February 18, 2001|PETER BOUTELL | SPECIAL TO THE TIMES

A 30-year mortgage is one in which the lender is allowing the borrower to spread the payments over 30 years; it does not mean that you have to keep it for 30 years. In fact, most homeowners replace their mortgages on the average of every five to seven years.

People refinance for many reasons. The most popular reason is to lower the interest rate, which lowers the payment, which in turn leaves more cash left over at the end of the month.

When consumers buy a home, they must select a mortgage that they feel is the best one available for their particular situation. On any given day, there are literally hundreds of options to choose from. Furthermore, because rates change every day, just like the stock market, there are hundreds of new options available daily.

It is a good policy to review your mortgage every year. Do you have a second mortgage that you would like to pay off? Are you still paying mortgage insurance? If you have an adjustable-rate mortgage, now may be a good time to replace it with a fixed-rate mortgage. If you replace your existing mortgage with a bigger one, you can create cash to do anything you want.

Another reason to refinance is to shorten the term on your mortgage. Interest rates on 15-year mortgages are lower than rates on 30-year mortgages. However, you do not need to refinance to simply pay off your 30-year mortgage in 15 years.

As a rule of thumb, if you increase the principal and interest payments on your 30-year loan by 35%, you will pay off your loan in 15 years. For example, to pay off a $250,000 mortgage at 7% in 30 years, the monthly payments must be $1,331. To pay it off in 15 years requires a payment of $1,798. If this loan is paid off in 15 years (versus 30), the borrower will save $155,582 in interest.

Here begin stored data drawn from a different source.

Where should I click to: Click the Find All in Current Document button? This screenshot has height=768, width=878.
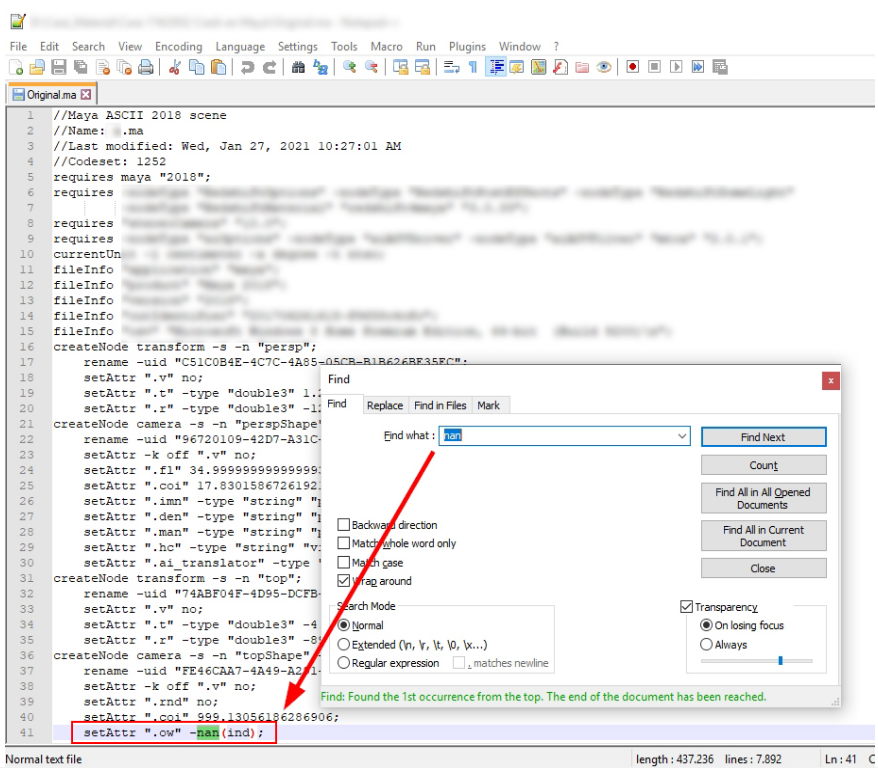(763, 536)
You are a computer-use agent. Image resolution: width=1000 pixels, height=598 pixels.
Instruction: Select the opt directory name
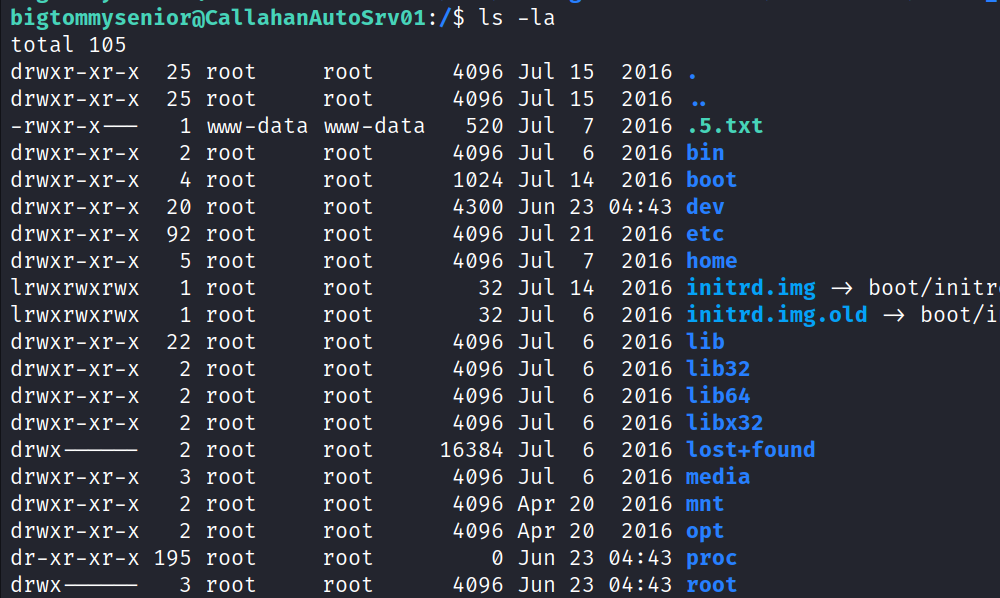[x=705, y=531]
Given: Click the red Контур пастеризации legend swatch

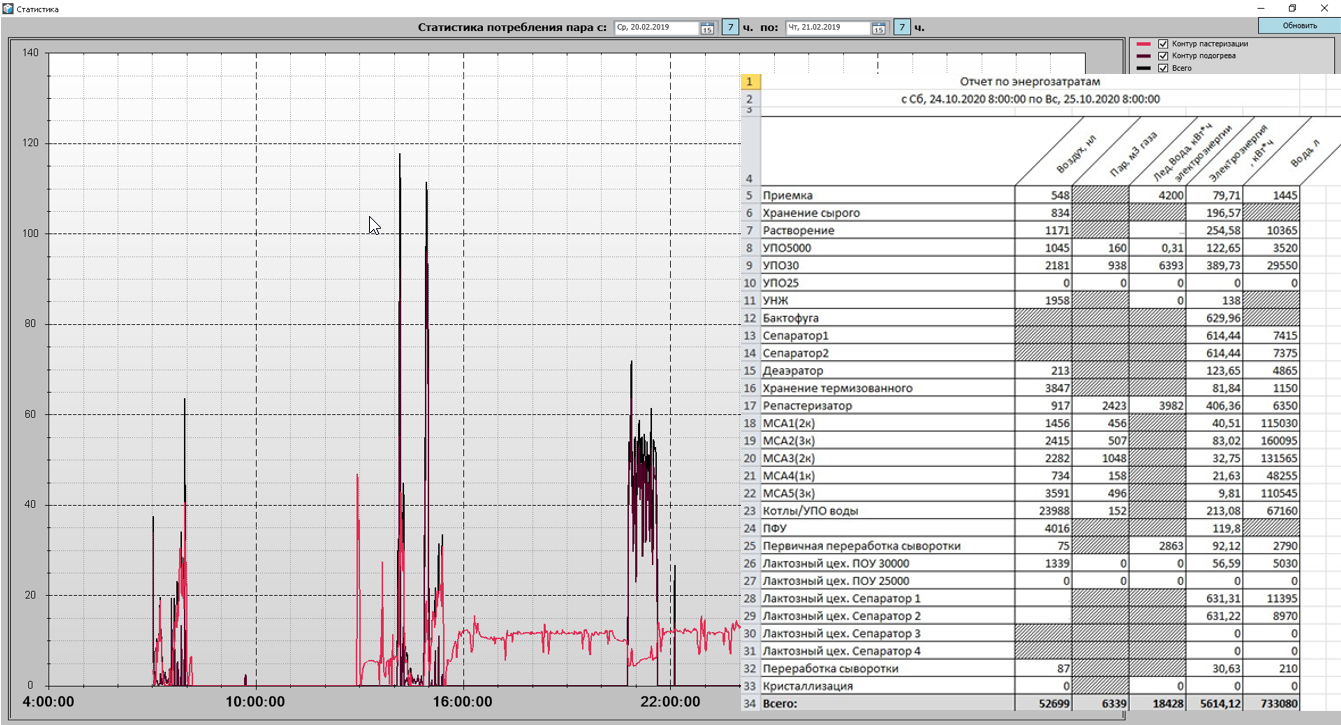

While there is a cost to refinance, there are three ways to come up with that money. A borrower may either increase the loan amount to cover those costs, pay for them from savings or, if a slightly higher interest rate is selected, the lender will pay all or a portion of the borrower's closing costs.

When refinancing, be sure to compare the term of your new loan with the term of your existing loan. If you have only 25 years to go to pay off your existing mortgage, the payments on a new loan may look good to you only because you are spreading those payments over 30 years again.